This is the hottest version of the 1-Series that has been a long time coming. Called the 1-Series M Coupe, it’s clear (from the posed images) that BMW sees it as the spiritual successor to the original E30 BMW M3, as they’re closer in size (just 33 mm longer but much wider), and the M3 has grown greatly through the years.
The M Coupe is powered by the twin-turbocharged 3.0-litre inline-6 from the Z4 sDrive35is, making this the first car by M division that uses a standard production engine. The all-aluminum N54 engine puts out 335 hp at 5,900 rpm and 450 Nm of torque from 1,500 to 4,500 rpm. An overboost function adds 50 Nm at full pelt. Redline is at 7,000 rpm.
The fastest One does 0-100 km/h in just 4.9 seconds on to a 250 km/h limited top speed. A close ratio 6-speed manual gearbox transfers drive to the rear wheels. As comparison, the 420 PS M3 Coupe (with DCT) sold here does the century sprint in 4.6 seconds, so the gap is just three tenths of a second.
To stop the car, the 1,495 kg M Coupe’s brakes are M3 grade, says BMW. The internally-vented, cross-drilled cast iron discs measure 360 mm in diameter up front and 350 mm at the back. Each disc is connected to a floating aluminum hub by cast-in stainless-steel pins to reduce heat. The condition of the brake linings can be checked from the dash display. The wheels look familiar? They are 19-inch items from the M3 Competition Package and M3 GTS, wrapped with 245/35 rubber up front and 265/35 rear tyres.
The aluminum suspension on the M Coupe was “originally conceived for the current-generation M3″ and tuned specifically for this application.
The front struts, swivel bearings, central subframe and an additional thrust panel below the engine (to maximize lateral stiffness) are all in aluminum, as are the dampers. Front/rear weight balance is 51.7/48.3.
The M Coupe is fitted with a variable M differential lock. This generates lock-up torque on-demand and variably to provide optimum traction. The DSC includes ABS, ASC, Dynamic Brake Control (DBC), hill-hold assistant, Cornering Brake Control (CBC), a brake fade compensation function and a brake drying function. For raising the intervention threshold, M Dynamic Mode (MDM) “enables slight amounts of dynamic oversteer under specific circumstances”. BMW says that this mode gives the fastest laptimes, but one can still fully switch DSC off (ABS remains on).
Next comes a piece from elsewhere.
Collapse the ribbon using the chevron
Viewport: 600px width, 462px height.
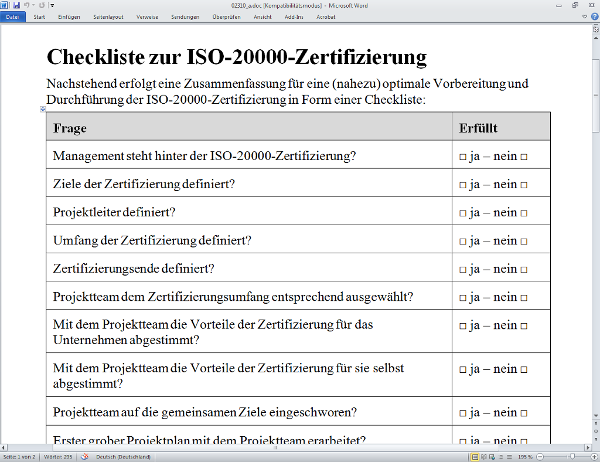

There’s also a M Drive button on the steering wheel that we first saw in the 2006 M5. Pressing it activates a razor-sharp throttle response program.
Looks wise, the front is dominated by three large air intakes. The central one is covered by a honeycomb grille while the two outer intakes are left completely open. The right one feeds air directly to the engine oil cooler and the left hole supplies the supplemental coolant radiator. On the sides, you’ll find trademark M chrome gills and wing mirrors that have the same shape as the M3’s. The rear end sports a lip spoiler, side openings on the bumper and quad pipes – two on each side. The front and rear lamps have slight changes too – LED eyebrows for the Adaptive Xenons and L-shaped rear elements.
If you’re wondering, this car is 5mm longer and 53 mm wider than a 135i Coupe. The tracks are 71 mm wider up front and 46 mm wider in the rear. Widened fenders and rear quarter panels were needed to accommodate the tracks. There’s no option of a moon roof, which saves 15 kg and lowers the centre of gravity.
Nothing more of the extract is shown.